Wesley, 29, was given a 30-day suspended sentence for reckless driving, fined $250 plus court costs and ordered to complete 40 hours of community service within the next 60 days. Wesley's attorneys said he would be willing to make a public service announcement about safe driving.

Before Mercer announced his verdict, Wesley acknowledged under cross-examination that he and Phills both were driving fast in the moments before Phills' death.

"We weren't racing," he said. "We were driving fast. There was no destination. There was no finish line."

The accident happened after a morning Hornets practice on a road near the Charlotte Coliseum.

Wesley testified that Phills, 30, was behind him when, in his rearview mirror, he saw Phills' car swerve and collide with another vehicle.

Police said the men were racing their Porsches at speeds of more than 100 mph when Phills crashed.

Wesley denied Thursday he was traveling that fast.

"Were you going 45?" asked Wesley's attorney, Bill Diehl. Wesley shook his head no.

"Were you going 100?" Diehl said.

Wesley replied: "No."

Wesley testified that Phills left the Coliseum parking lot before Wesley and had stopped at a red light on Paul Buck Boulevard, which feeds coliseum traffic to Tyvola Road. Wesley said the light turned green before he reached the traffic light, so he turned left onto Tyvola without stopping and passed Phills, who followed him.

Wesley said he was talking on his cell phone to his fiancee when he looked in his rearview mirror.

"I ended the call when I saw Bobby had gotten into an accident," Wesley testified. "I saw him go out of control in my rearview mirror. I saw him slide left and it looked like he was going to get it under control and then he started spinning."

Wesley said he returned to the scene and called his fiance again.

"I told her that it was serious and that it didn't look good," Wesley testimony. He also called the Hornets' trainer and later received a call from Phills' wife, Kendall.

Wesley's version of the events contradicted a prosecution witness who said the two Porsches were racinon Paul Buck Boulevard.

Charles Ackerman, 19, of Rock Hill, S.C., testified that he was at the stoplight when he saw a black Porsche and a white Porsche on the boulevard.

"I saw them racing side by side," testified Ackerman, who estimated the cars' speed at 70 mph.

Hornets center Elden Campbell testified Wesley and Phills were not racing. Campbell said Phills spun his tires going out of the coliseum parking lot and Wesley's car then pulled up to him.

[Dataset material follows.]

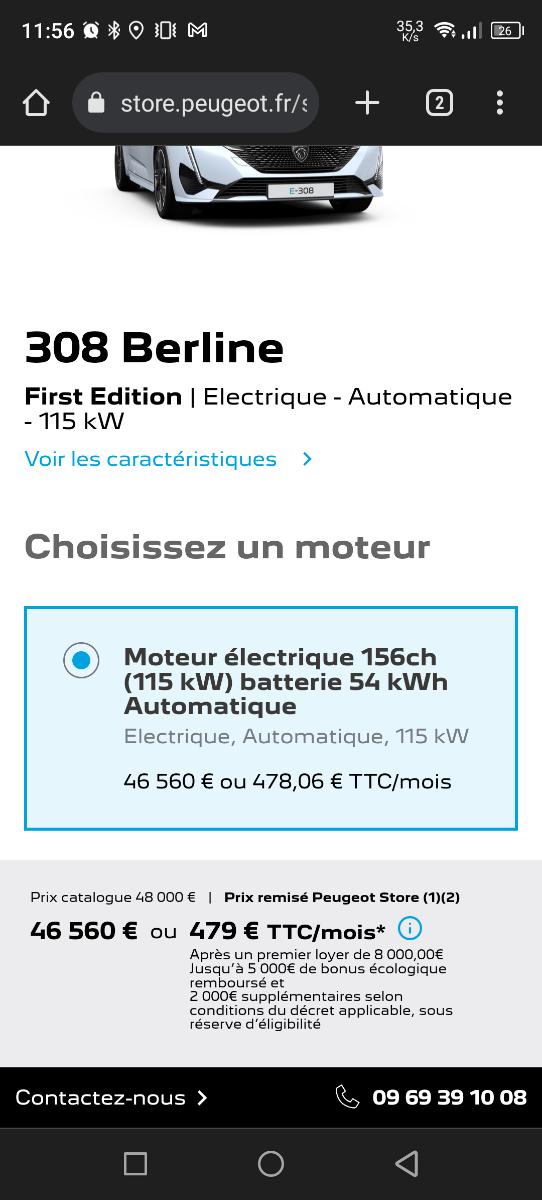Tap the Android home circle button

271,1163
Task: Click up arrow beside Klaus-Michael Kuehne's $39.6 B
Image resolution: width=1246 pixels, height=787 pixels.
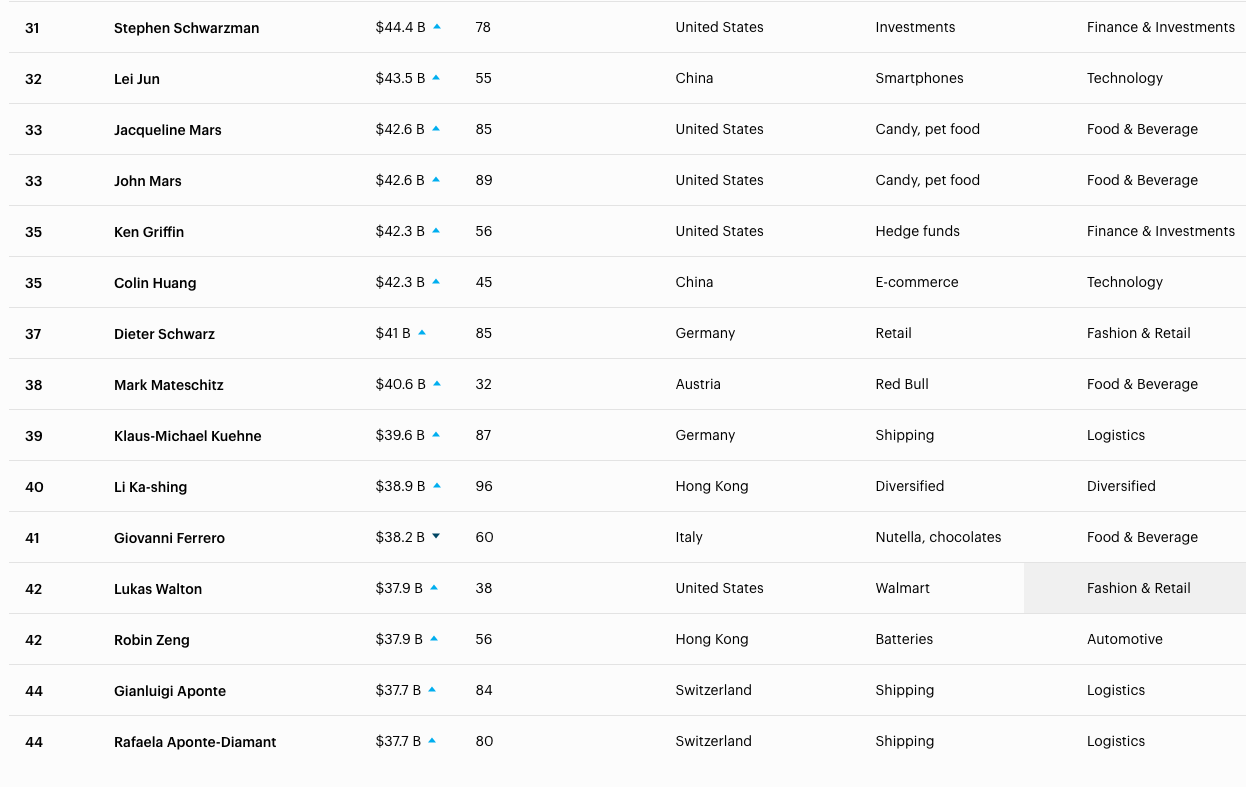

Campbell said he told Wesley: "You better not try that or I'll scratch your car with my keys." That left about a 10-second gap between Phills and Wesley on the feeder road, Wesley's attorneys contend.

James Hobbs of Charlotte testified the two sports cars passed him and veered left into the lanes of oncoming traffic. One Porsche crashed into an oncoming car, he said.

Hobbs stopped at the crash scene and saw Phills' body inside.

He said Wesley walked up to the car.

"He said `Bobby, Bobby.' And I told him I thought he was dead," Hobbs said. He said Wesley sat on the curb and buried his head in his arms.

The driver of the car Phills collided with was hospitalized with cuts and bruises.